Georgia Tech Researchers Monitor Campus Biodiversity with Machine Learning
February 28, 2022
By Selena Langner
Since June, Lalith Polepeddi and Akhil Chavan have been using their skills in computer science and machine learning to help study biodiversity in Georgia Tech’s new EcoCommons.
Both research staff at the Georgia Tech Global Change Program, Polepeddi and Chavan teamed up to apply for a micro research grant from the Kendeda Living Building last summer. The grants empower research and innovation at a student, staff, and faculty level through small, accessible, amounts of seed funding.
Their goal? To automatically identify animal species visiting the EcoCommons using machine learning.
“We were excited about this project because building a regenerative environment on campus goes beyond sustainability,” says Chavan. “We can utilize machine learning models to better understand which species are living on our campus, and then share that information so we can collaborate with others to strengthen the habitats of native species here.
Over the last six months, Polepeddi and Chavan built a pipeline that uses pre-trained machine learning models to classify animal species in video footage from camera traps placed around Georgia Tech’s campus.

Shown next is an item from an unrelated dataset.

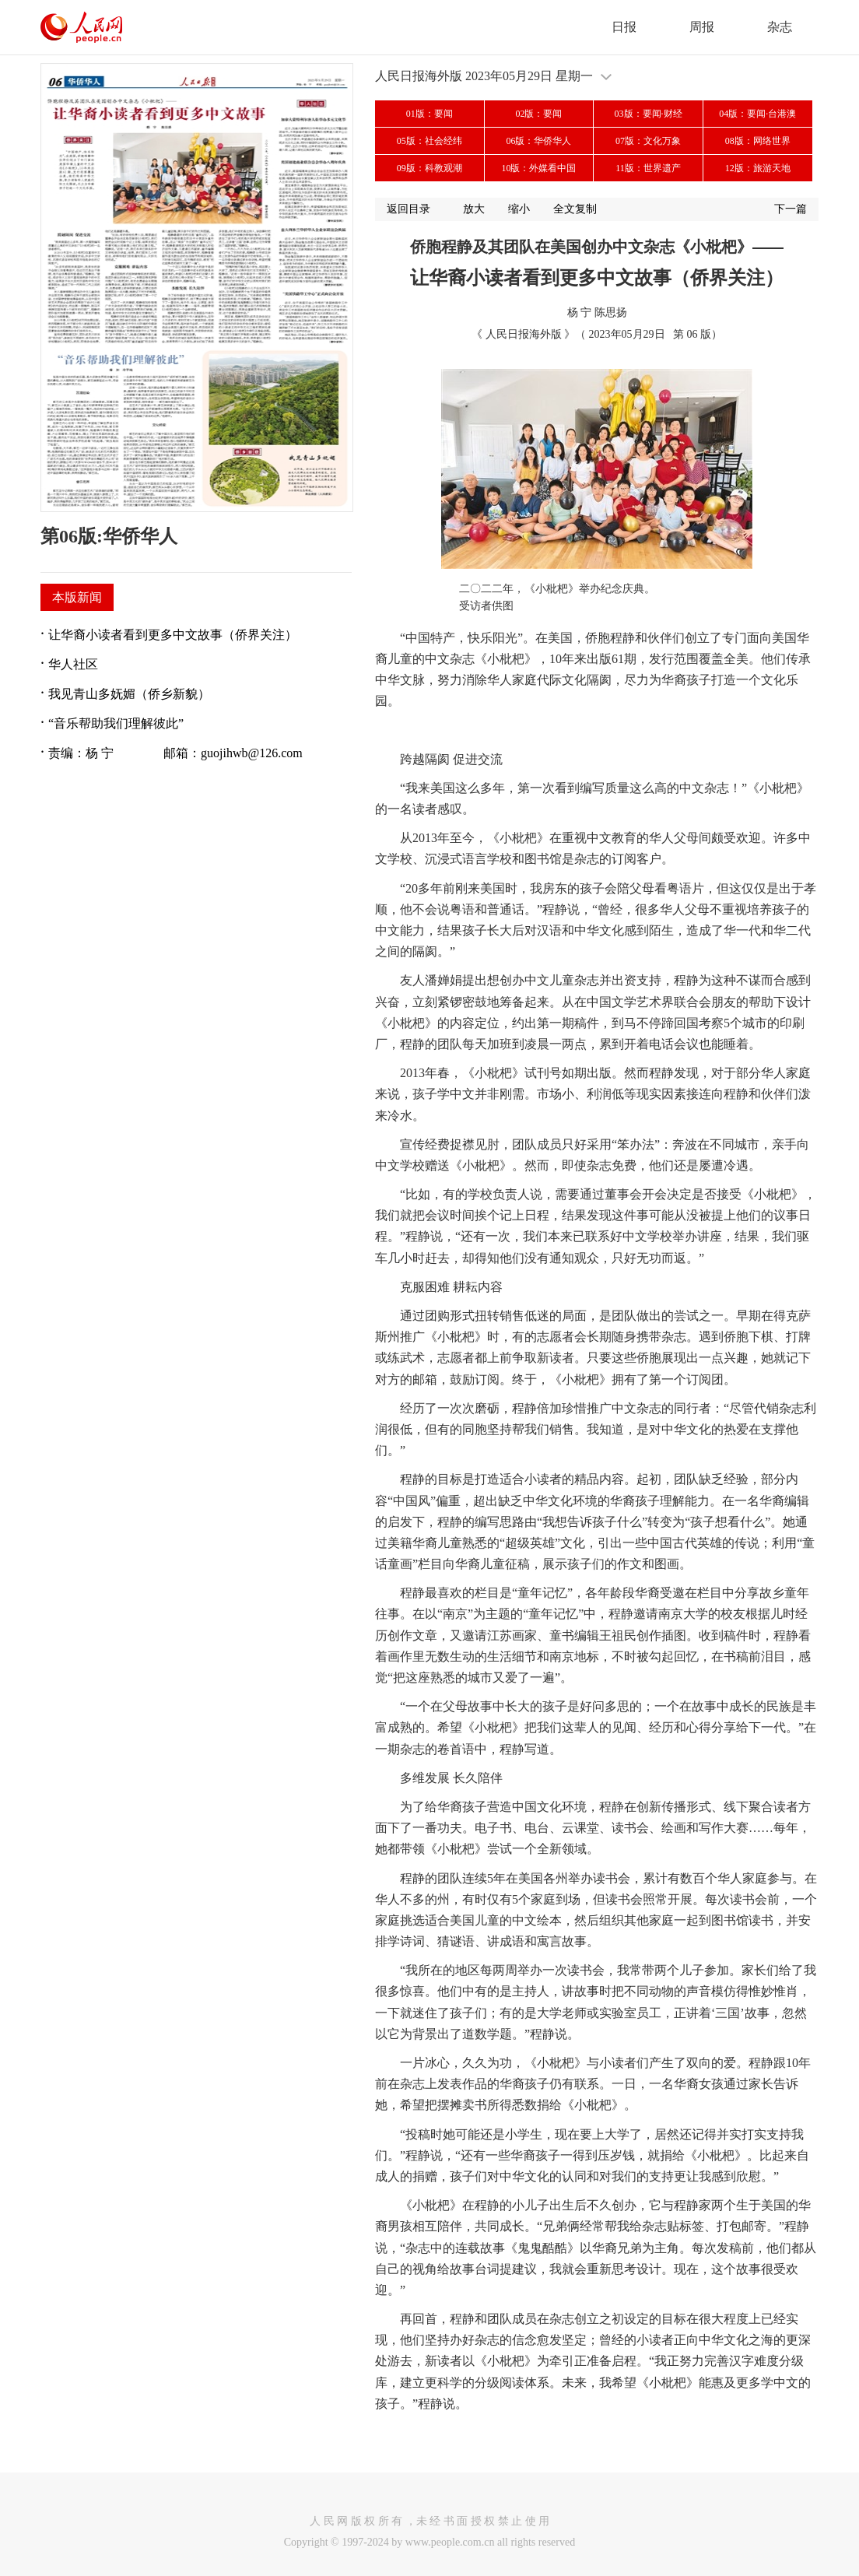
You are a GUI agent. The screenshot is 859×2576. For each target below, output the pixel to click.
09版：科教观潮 (429, 168)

“The pipeline takes as input a dataset of video recordings gathered from different locations on GT campus, and splits each video into ~10 separate images,” Polepeddi explains. “From there, a pre-trained model runs over each image to detect whether an animal is visible. If an animal is present, another pre-trained model runs over the image to classify the species of the animal.”
The project builds on, and is in collaboration with, ongoing work by Dr. Emily Weigel, a Senior Academic Professional in the School of Biological Sciences who is monitoring biodiversity on campus. Polepeddi and Chavan hope their work creating an automated system to classify animals can save Weigel’s team time and resources that might otherwise be spent searching through hours of camera footage to identify individual animals manually.
In turn, the work by Weigel’s team placing cameras and microphones in the EcoCommons and gathering a dataset of images and audio recordings of species proved instrumental in streamlining Polepeddi and Chavan’s.
“We were expecting that setting up cameras and capturing footage of animals would be a significant task for us.” says Chavan. “But by teaming up with Dr. Emily Weigel and her research group, we were able to jump right into building a program to classify the animal species in video footage that Dr. Weigel’s team had already gathered using camera traps around campus.”
Polepeddi and Chavan were one of five teams awarded a Kendeda Building Micro-Grant. Proposals ranged from quantifying per-capita single-use waste impact, to developing a deep-learning method for recognizing invasive plant species, to creating a campus pollinator garden. One key goal of the micro-grant initiative is to seed cross-campus collaboration and innovation in using Georgia Tech’s campus as a living laboratory.
The Kendeda Building Micro-Grants emphasize that anyone on Georgia Tech’s campus, whether staff, student, or faculty, can help work toward a more sustainable future. One of the team’s key takeaways? “Although we didn’t have much experience with studying biodiversity, by applying machine learning techniques to this project, we were able to utilize our skills to explore a new field while adding value to an ongoing project.”
All awardees will present their findings at the first micro-grants research conference, which will be held during Georgia Tech’s first-annual SDG Week in March 2022.